- _Provided text_:
-*-*-

# Scarecrow Veneers?



## Rikki (Aug 14, 2006)

Has anyone used them? My husband needs fangs for his costume but one of his eye teeth are broken so he can't really use the caps. Anything using adhesive is out of the question, too. But I saw these veneers and was wondering if the plastic used for molding is sticky (and also what exactly they mean by "snap in and out"). What holds them in place? Any help would be greatly appreciated!


----------



## the dogman (Jul 8, 2007)

scarecrow uses thermoplastic to mold the teeth fitting.

its not sticky, not when its set at least.
what you do (and it should include instructions) is put the plastic pellets into near boiling water to let it get soft and moldable, fish it out squish it into a ball then mold it to the veneers, then your hubby will push them onto his teeth and suck in for i think 15 sec.
the plastic will set and the teeth will be home custom fit to him, so he can take them out and snap them back in after you trim the excess off

if it goes wrong don't worry, the plastic is reworkable till you get it right.

thing to watch for is that sometimes after frequent use the plastic may un-stick from the veneers and you will need to refit them.

hope that helps


----------



## GDfreak (Jul 11, 2006)

-*-*-

[Dataset entries]
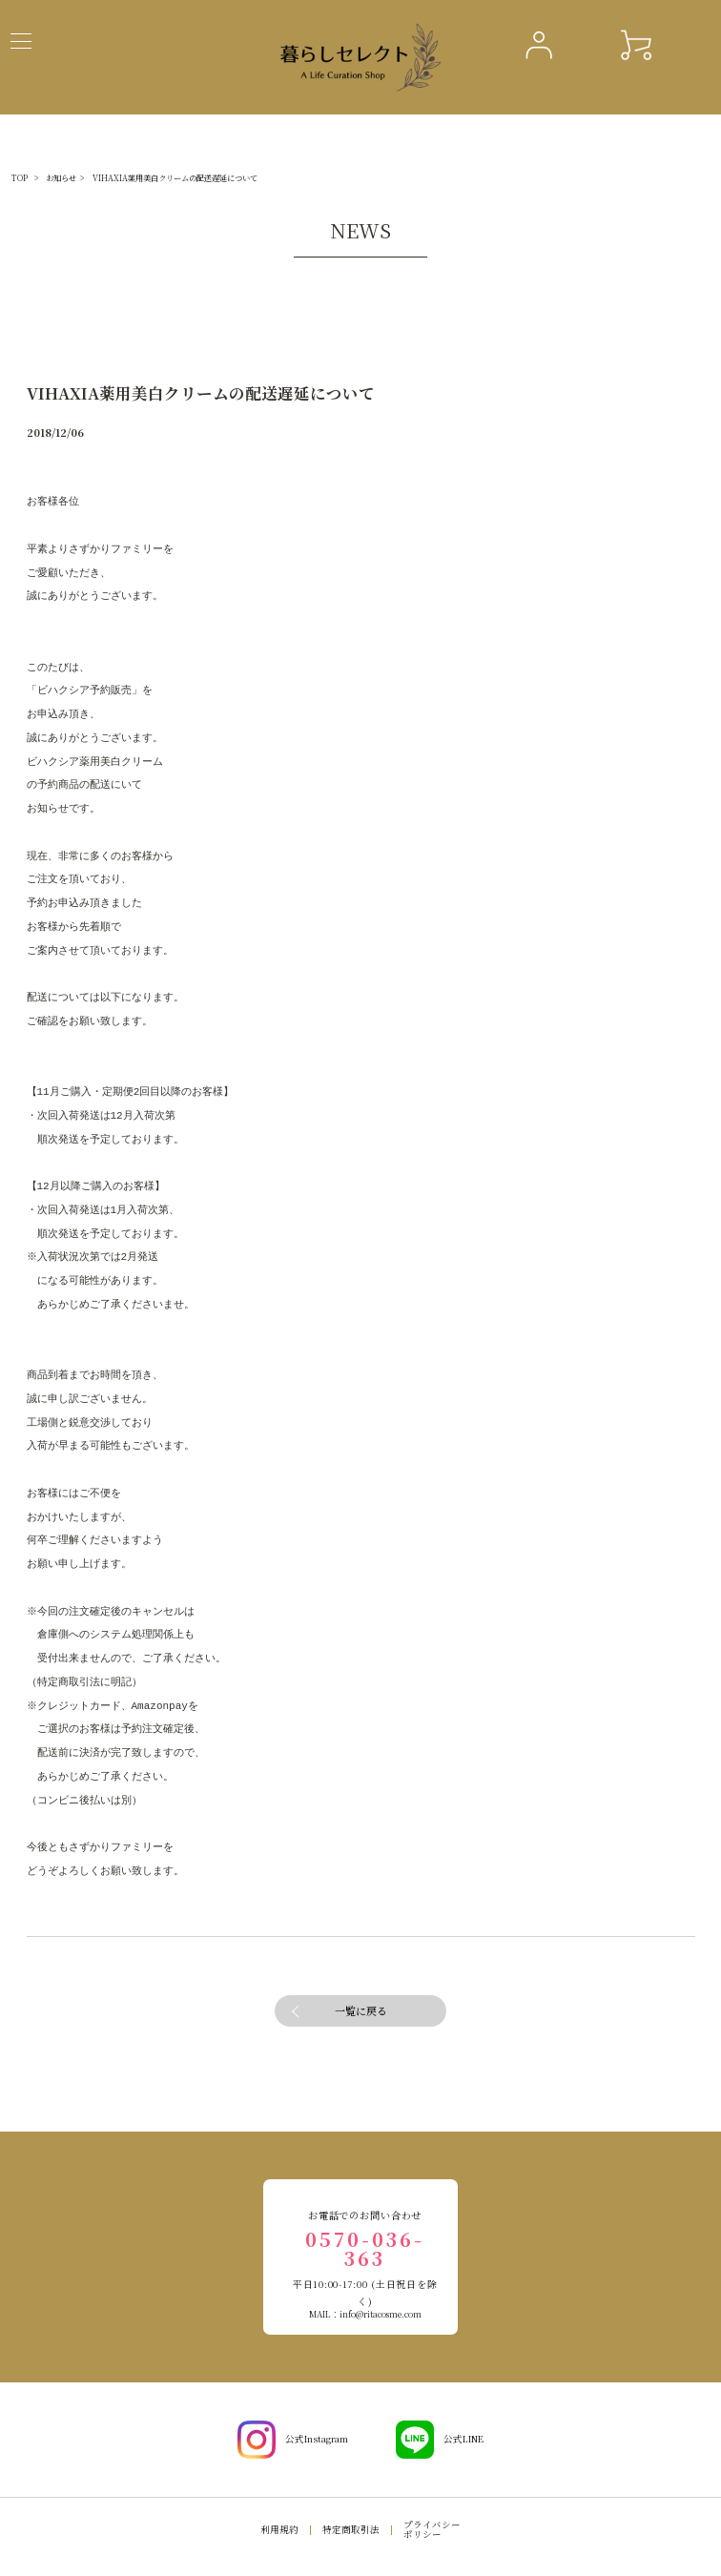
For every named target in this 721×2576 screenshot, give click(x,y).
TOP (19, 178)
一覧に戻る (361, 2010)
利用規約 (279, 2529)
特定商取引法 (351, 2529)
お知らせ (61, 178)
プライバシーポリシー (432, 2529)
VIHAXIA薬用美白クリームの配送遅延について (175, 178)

-*-*-

- _Job 1_: Render the stretch of the records from the line containing "一覧に戻る (361, 2010)" through the end of the records as a Markdown table with the columns Row and Record line, leaving out blank lines.
- _Job 2_: Finish out the next part of the forum thread on Scarecrow veneers, picking up from where it stops.

- _Exercise answer 1_:
| Row | Record line |
|---|---|
| 1 | 一覧に戻る (361, 2010) |
| 2 | 利用規約 (279, 2529) |
| 3 | 特定商取引法 (351, 2529) |
| 4 | お知らせ (61, 178) |
| 5 | プライバシーポリシー (432, 2529) |
| 6 | VIHAXIA薬用美白クリームの配送遅延について (175, 178) |

- _Exercise answer 2_:
the dogman said:


> scarecrow uses thermoplastic to mold the teeth fitting.
> 
> its not sticky, not when its set at least.
> what you do (and it should include instructions) is put the plastic pellets into near boiling water to let it get soft and moldable, fish it out squish it into a ball then mold it to the veneers, then your hubby will push them onto his teeth and suck in for i think 15 sec.
> ...


Most of them don't even use the plastic pelets any more. It's just a compund you mix together and will harden just like the pelets. Not sticky at all.


----------



## Rikki (Aug 14, 2006)

Thanks guys! I've seen them for $18 - $25 (nowhere locally of course ) and just didn't want to waste that much money. Sounds like a good option though...guess I'll be ordering a set!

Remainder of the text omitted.